* _Auftrag 1_
Aktualisiere den Textauszug über Gehirnerschütterungen: Gib ihn ab den Worten „Eltern, aufgepasst! Die“ bis einschließlich „ab zum Arzt!“ wieder und setze dabei „Desorientierung“ anstelle von „Verwirrtheit“ ein.
* _Auftrag 2_
Welche Anzeichen einer Gehirnerschütterung sind laut dem Textauszug am häufigsten?
* _Auftrag 3_
Führe den Text über Gehirnerschütterungen nach seinem letzten Satz weiter.

* _Textauszug_
Eltern, aufgepasst! Die 4 verbreitesten Irrtümer über Gehirnerschütterungen

„Leider denken immer noch viele, dass eine Gehirnerschütterung immer mit Bewusstlosigkeit und Erinnerungsstörungen einhergeht“, kritisiert Dr. Axel Gänsslen, medizinischer Betreuer der Grizzly Adams Wolfsburg. Tatsächlich werde nur jeder Zehnte Betroffene ohnmächtig, nur jeder Vierte bis Fünfte habe Gedächtnislücken. Auch Übelkeit und Erbrechen können, müssen aber nicht auftreten. Außenstehende sollten auf Schwanken, einen leeren Blick und allgemeine Verwirrtheit als Symptome achten. Die häufigsten Zeichen einer Gehirnerschütterung sind Kopfschmerzen und Schwindel. Manch ein Kind wirkt auch erst Stunden später verändert - zum Beispiel launisch oder depressiv, auffallend müde oder überwach. Im Zweifel ab zum Arzt!

* _Bereitgestelltes Material_

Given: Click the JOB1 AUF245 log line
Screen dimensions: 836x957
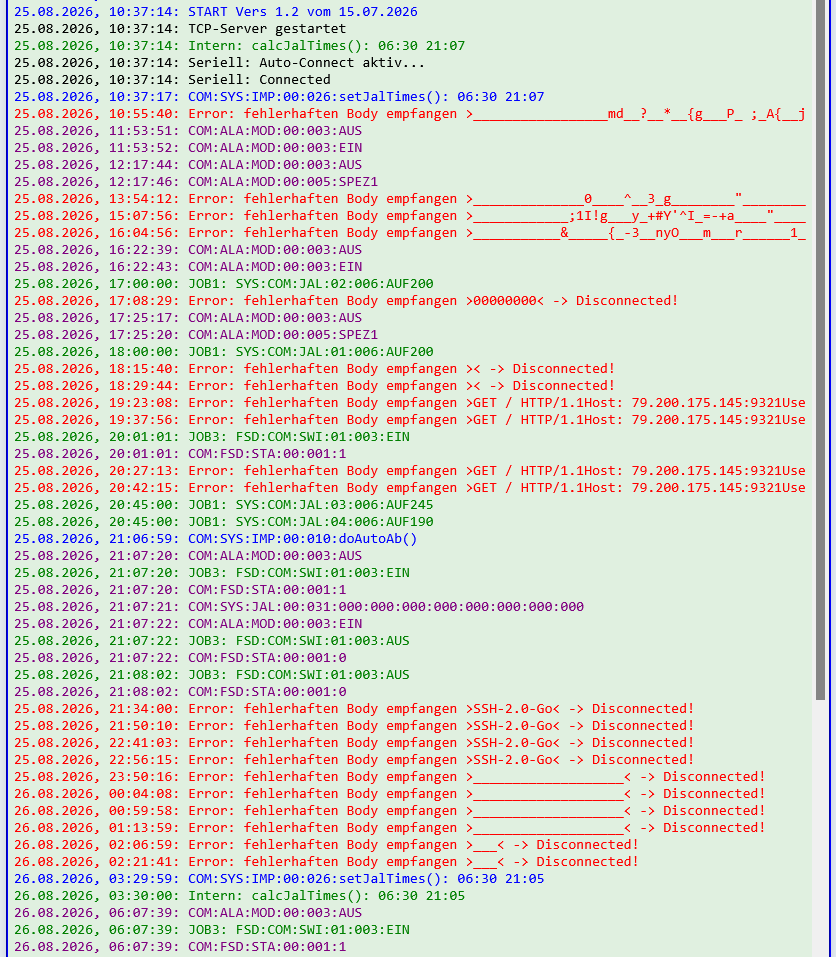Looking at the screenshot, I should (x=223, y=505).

---

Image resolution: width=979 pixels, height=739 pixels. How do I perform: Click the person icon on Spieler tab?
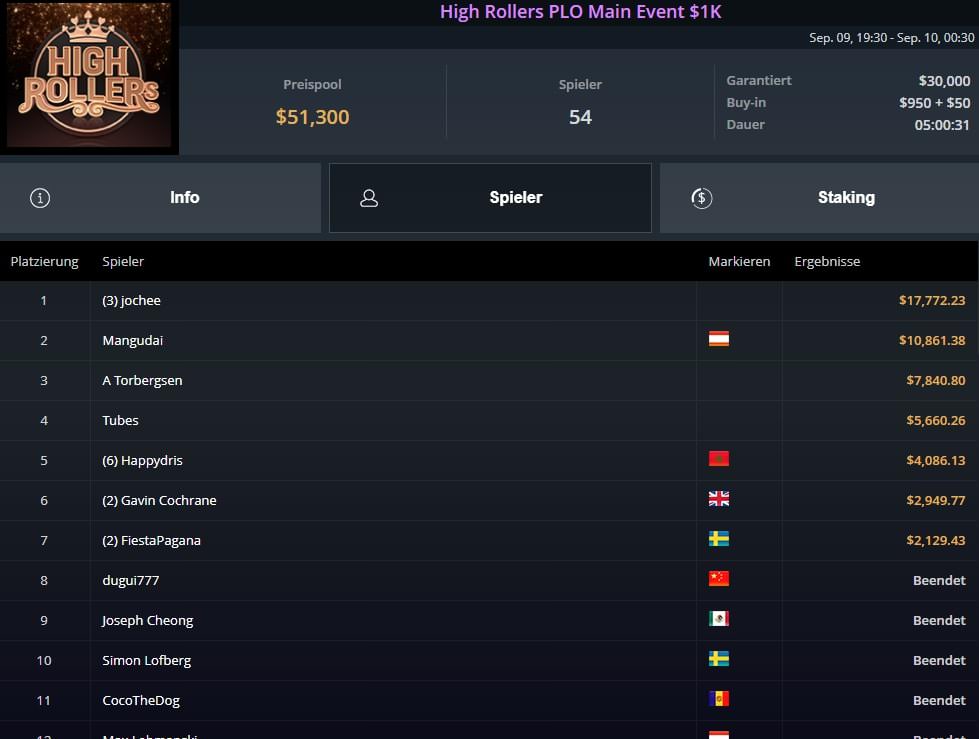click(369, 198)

...

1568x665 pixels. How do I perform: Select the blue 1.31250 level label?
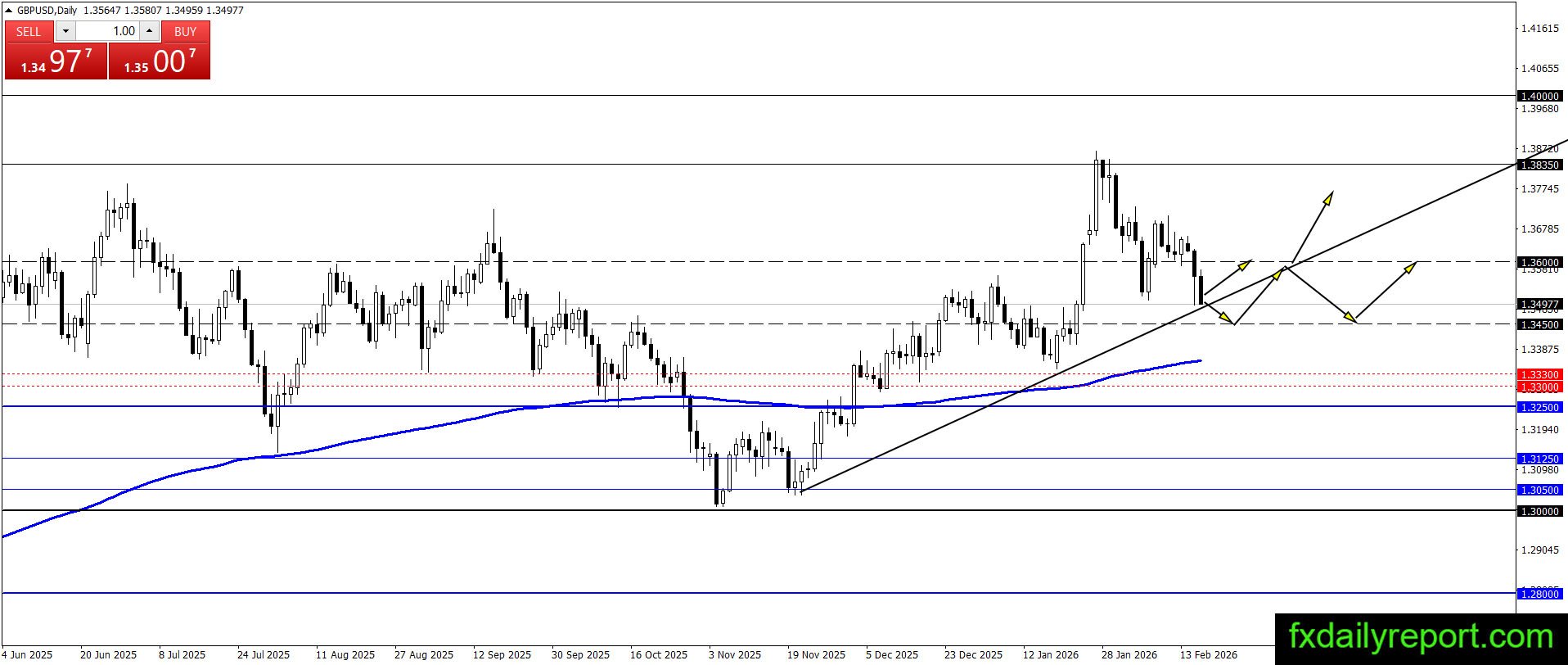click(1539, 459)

* _Ergebnis 1_
Eltern, aufgepasst! Die 4 verbreitesten Irrtümer über Gehirnerschütterungen

„Leider denken immer noch viele, dass eine Gehirnerschütterung immer mit Bewusstlosigkeit und Erinnerungsstörungen einhergeht“, kritisiert Dr. Axel Gänsslen, medizinischer Betreuer der Grizzly Adams Wolfsburg. Tatsächlich werde nur jeder Zehnte Betroffene ohnmächtig, nur jeder Vierte bis Fünfte habe Gedächtnislücken. Auch Übelkeit und Erbrechen können, müssen aber nicht auftreten. Außenstehende sollten auf Schwanken, einen leeren Blick und allgemeine Desorientierung als Symptome achten. Die häufigsten Zeichen einer Gehirnerschütterung sind Kopfschmerzen und Schwindel. Manch ein Kind wirkt auch erst Stunden später verändert - zum Beispiel launisch oder depressiv, auffallend müde oder überwach. Im Zweifel ab zum Arzt!

* _Ergebnis 2_
Kopfschmerzen und Schwindel.

* _Ergebnis 3_
Eine gerade publizierte amerikanische Studie mit 66 jugendlichen Teilnehmern zeigte auf, dass die komplette Erholung im Schnitt drei bis vier Wochen dauert. „Und gerade bei Kindern und Jugendlichen ist das Gehirn nach dem Unfall über einen längeren Zeitraum anfälliger für erneute Traumata als bei Erwachsenen“, betont Dr. Andreas Eidenmüller, Praxis für Sport-Neuropsychologie in Würzburg. Eine zweite Gehirnerschütterung binnen weniger Wochen begünstigt Folgeschäden wie Konzentrationsstörungen, Anzeichen einer Depression oder anhaltende Kopfschmerzen. Darum gilt heute: Nach leichten Schädelhirnverletzungen sollten die Patienten langsam Schritt für Schritt in den Alltag zurückkehren. Richtwerte sind zwei bis vier Tage bis zum erneuten Schulbesuch, bei Sportlern 10 bis 14 Tage bis zur Rückkehr ins Match.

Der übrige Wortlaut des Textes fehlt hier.